23 Agosto 2019 - Ultimo aggiornamento alle 19.33
Caltanissetta

Gli indagati avrebbero realizzato una rete di complicità con funzionari pubblici

Il business, con frode, dell’accoglienza ai migranti. Arresti fra Catania e Gela

11 Dicembre 2018

Frode nella gestione dei centri per richiedenti asilo. Con questa accusa, sedici persone sono state arrestate (alcune finite in carcere, altre ai domiciliari) per associazione a delinquere, frode nelle pubbliche forniture e caporalato, reati commessi nella gestione di centri per migranti.

Sequestrate anche otto tra società cooperative e associazioni, per un giro di affari di oltre venti milioni di euro.

Le ordinanze sono state emesse dai Gip di Gela e Catania – su richiesta delle due procure, nell’ambito di indagini collegate – ed eseguita dalla polizia della città nissena e dai carabinieri della sezione pg del capoluogo etneo.

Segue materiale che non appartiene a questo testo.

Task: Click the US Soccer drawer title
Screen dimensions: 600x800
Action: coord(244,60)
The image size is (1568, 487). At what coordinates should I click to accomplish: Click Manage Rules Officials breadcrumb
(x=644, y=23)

I nomi degli arrestati: Pietro Marino Biondi e Gemma Iapichello sono finiti in carcere e tradotti nel penitenziario di piazza Lanza a Catania. Per gli altri sono scattati gli arresti domiciliari. Si tratta di Hatarzyna Eugenia Chylewska  detta “Kasia, Natale Di Franca, Paolo Duca, Clara Favatella, Giuseppina Foti, Alessandro Giannone, Giuseppe Maria Palumbo, Liliana Giuseppina Pasqualino, Francesca Provvidenza Politi e Francesca Ventimiglia.

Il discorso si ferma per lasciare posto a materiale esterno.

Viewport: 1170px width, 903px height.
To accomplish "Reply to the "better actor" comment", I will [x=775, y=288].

Secondo la procura di Catania, Pietro Marino Biondi e Gemma Iapichello avrebbero dato vita a un sistema che, grazie anche alla collaborazione di due dipendenti dell’Inps, Natale Di Franca a Catania, e Paolo Duca a Sondrio, si “fondava sull’assunzione in cooperative e associazioni dei parenti dei funzionari pubblici addetti al controllo del settore, creando una commistione tra controllore e controllato”. In particolare sottolinea la Procura di Catania, “Di Franca avrebbe ottenuto ulteriori benefici per i propri congiunti, dipendenti di cooperativa” e “Duca avrebbe avuto assunto la moglie”; in cambio “favorivano le pratiche di gestione delle associazioni” e davano loro “informazioni sull’imminente esecuzione di controlli o ispezioni, e tralasciando di applicare le sanzioni previste per le infrazioni rilevate durante le verifiche”.

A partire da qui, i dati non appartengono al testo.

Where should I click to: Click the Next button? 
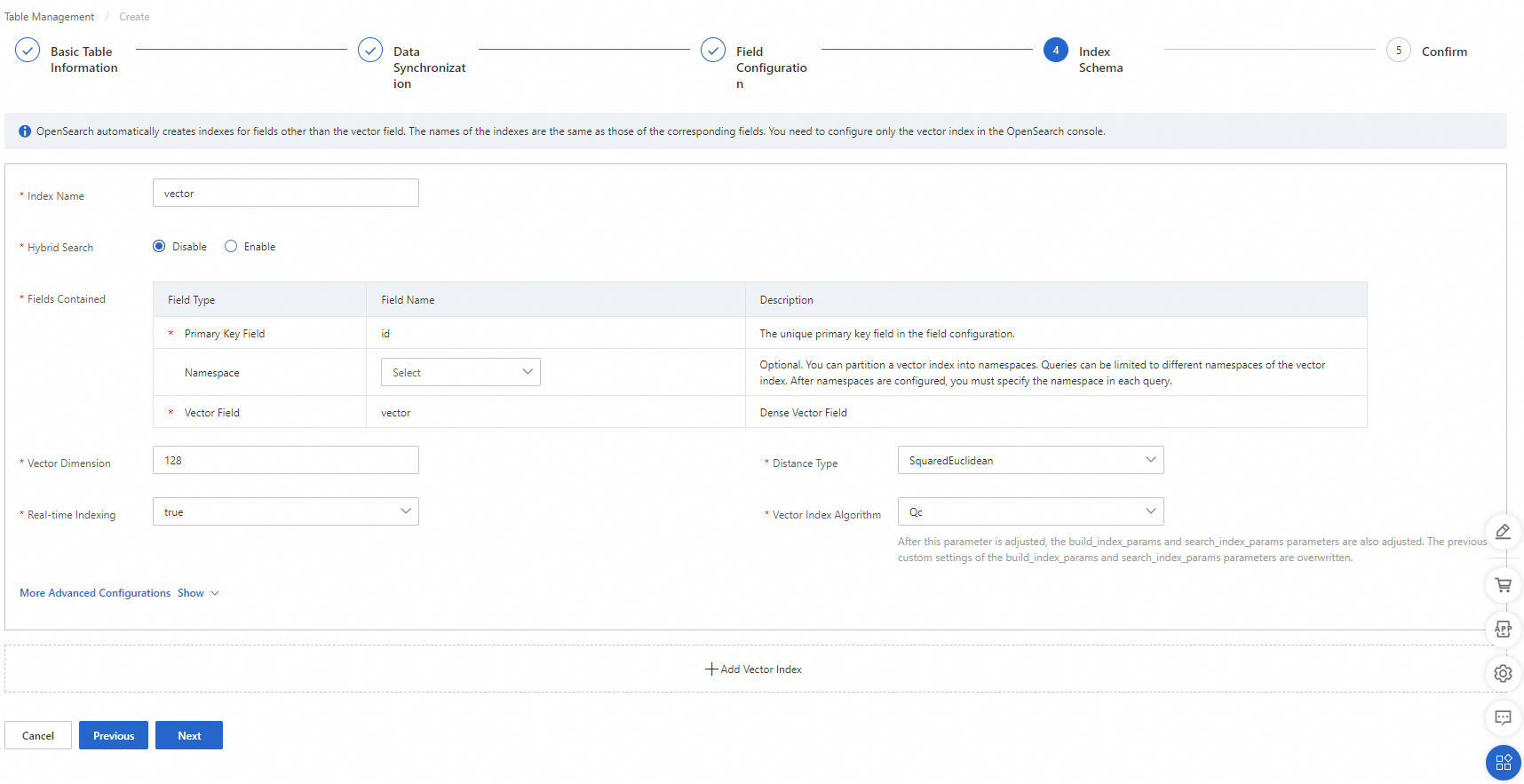(189, 736)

Il business sui migranti sarebbe sfociato nell’amministrazione e nella gestione di diverse cooperative e associazioni attive nell’opera socio-assistenziale di minori extracomunitari non accompagnati, ma anche persone diversamente abili ed anziani, allo scopo di accumulare profitti economici che, poi, venivano reinvestiti in altre attività imprenditoriali. Il guadagno per le coop e le associazioni era anche economico, “eludendo metodicamente e fraudolentemente l’osservanza degli obblighi contrattuali stipulati con vari enti della pubblica amministrazione, condotte che si concretizzavano, nel somministrare ai minori cibo di scarto, non garantendo loro condizioni igienico sanitarie adeguate e non fornendo la dovuta assistenza tramite personale qualificato”.

In alcuni casi ai minori non accompagnati veniva fornito un “insufficiente abbigliamento sia estivo che invernale e posti letto infestati da pulci, tanto da indurre i giovani a dormire in terra per lunghi periodi”. Tutte condotte, rileva la Procura di Catania “aggravate dal fatto che erano compiute ai danni di soggetti in condizione di minorata difesa, sia per l’età sia per la loro condizione di stranieri”.